The findings of this study would suggest that an alternative, potentially more preemptive approach to LHCF may be beneficial. While the findings argue for arthrography and early operative treatment in patients displaced more than 1 mm, the results from this study should be interpreted with caution. Furthermore, evaluation of displacement on radiographs and arthrograms is often variable and not without its challenges. The results from recent retrospective reviews suggest that treatment of minimally displaced fractures have good outcomes when treated non-operatively [19]. Furthermore, in a retrospective series, Vories et al. found no statistically significant different in whether the arthrogram changes management of LHCF, reporting a change in management in 8% of the 49 included patients [20]. Nevertheless, prospective studies analyzing the utility of arthrograms in LHCF are scarce and there is a need for comparative trials to assess benefits objectively.

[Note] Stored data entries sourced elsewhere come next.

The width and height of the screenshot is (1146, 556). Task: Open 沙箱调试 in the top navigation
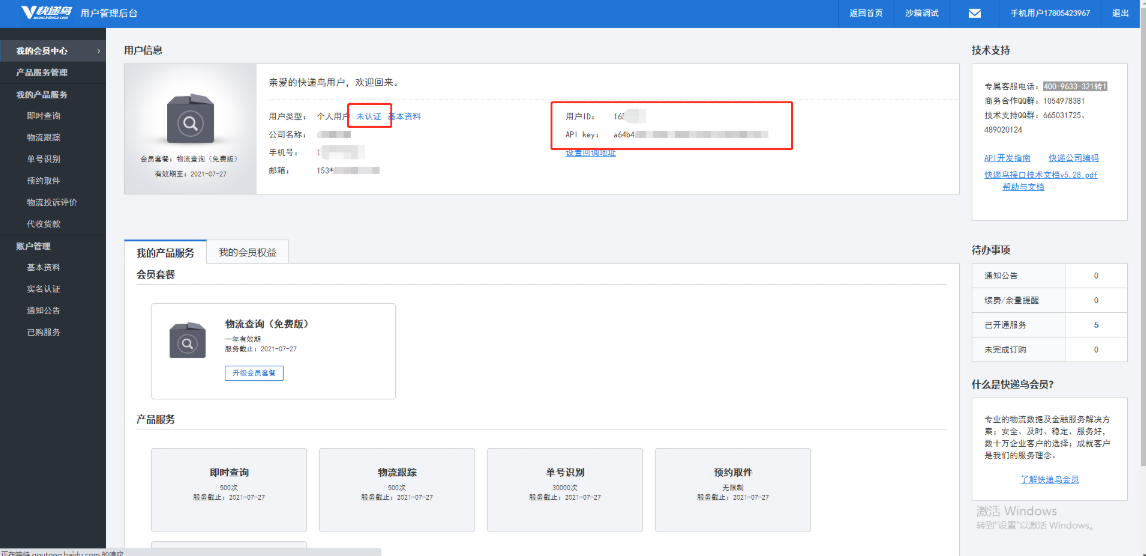[x=921, y=13]
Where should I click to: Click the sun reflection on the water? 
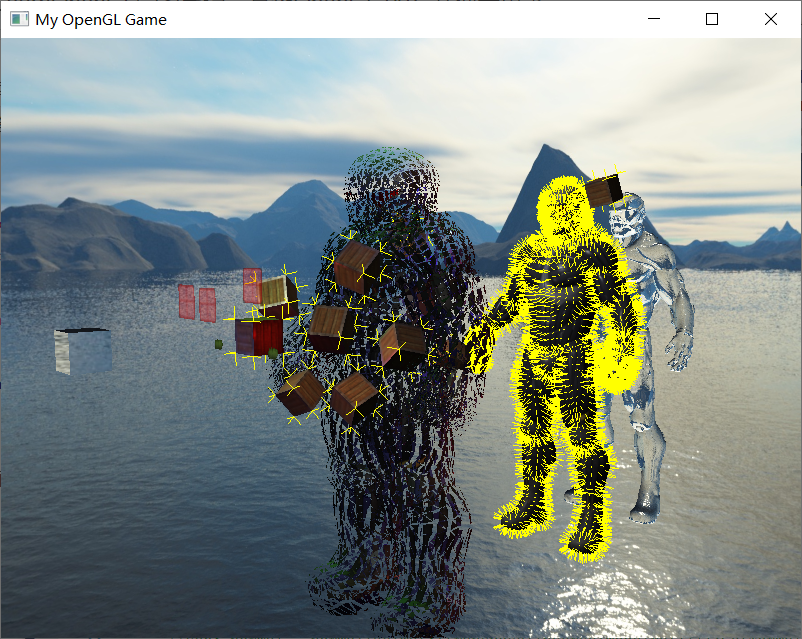[x=600, y=600]
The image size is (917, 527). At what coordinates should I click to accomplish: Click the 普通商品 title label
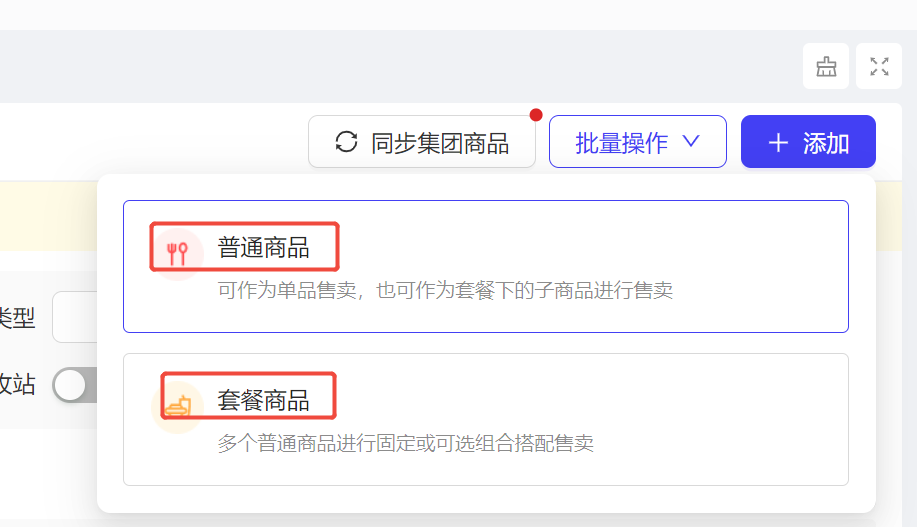[263, 247]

Although this study was prospectively designed and included a relatively large sample size in comparison to previous literature, it was limited by the lack of a control arm. Furthermore, the inclusion of fractures displaced < 2 mm and > 4 mm has not been previously assessed in a comparison of radiography and arthrography. The latter has yielded interesting results and highlights potential exceptions to the classical cutoff values for displacement.

Conclusion

Data from this study suggest using the degree of displacement measured on plain radiography is insufficient in predicting articular incongruence. The use of arthrography appropriately stratifies patients into open versus closed reduction. Further, we advocate for a potentially lower threshold of displacement in suspecting articular involvement. Finally, we report favorable outcomes in early operative treatment for all patients with displacement 1–5 mm. A closer investigation into the factors that predict articular disruption may be of future interest.